» Task directions: Exclude the pictures. Transcribe, exactly as written, the lines from the one with "Task: Collapse the Системная плата tree node" through the end of the entries below.

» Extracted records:
※ ※ ※

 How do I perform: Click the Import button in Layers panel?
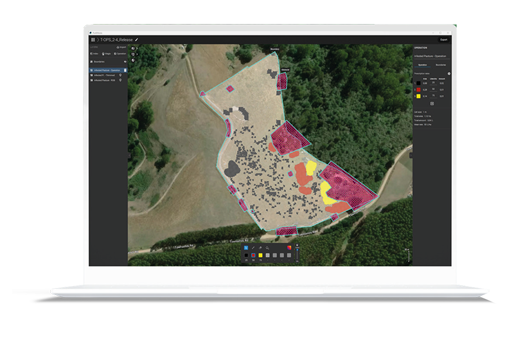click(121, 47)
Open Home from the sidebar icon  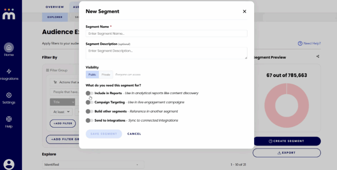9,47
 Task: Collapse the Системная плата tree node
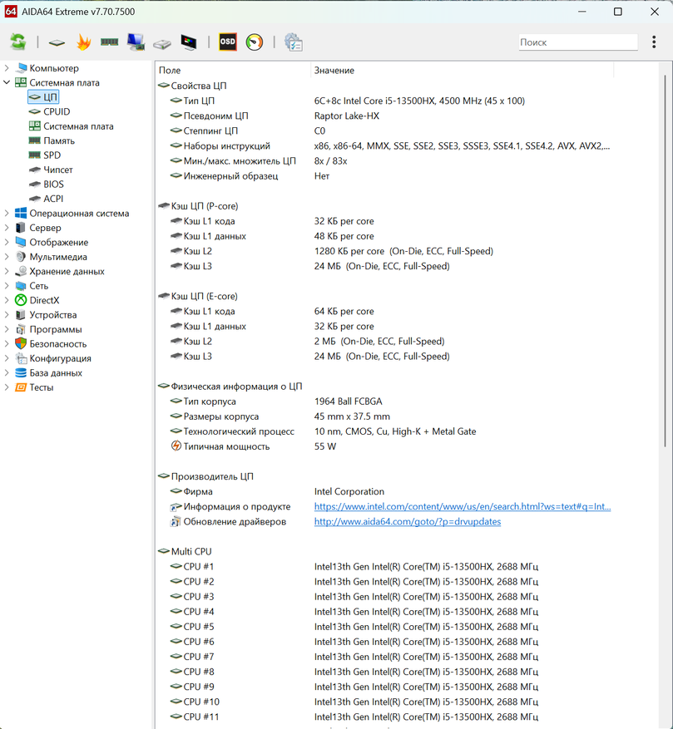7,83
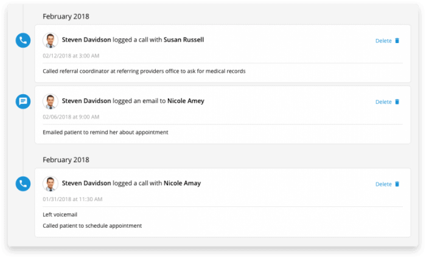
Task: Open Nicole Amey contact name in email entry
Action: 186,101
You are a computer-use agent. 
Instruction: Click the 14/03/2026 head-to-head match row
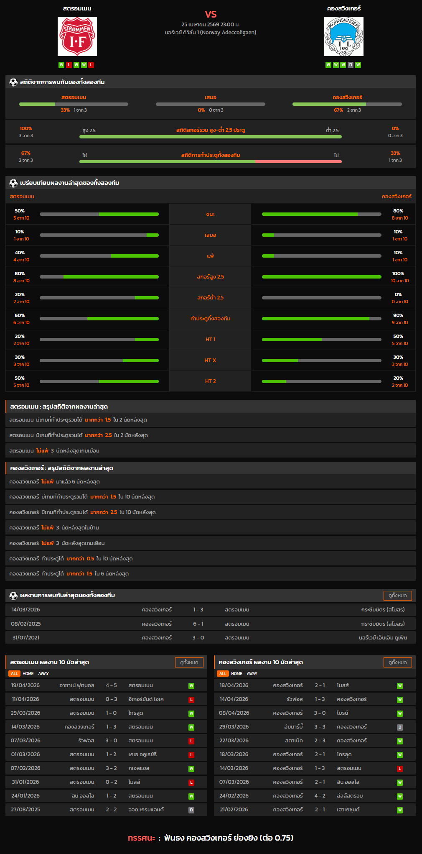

※ ※ ※

» Exercise response:
 Task: Collapse the Системная плата tree node
7,83
Task: Open Nicole Amey contact name in email entry
Action: 186,101
You are a computer-use agent. 
Instruction: Click the 14/03/2026 head-to-head match row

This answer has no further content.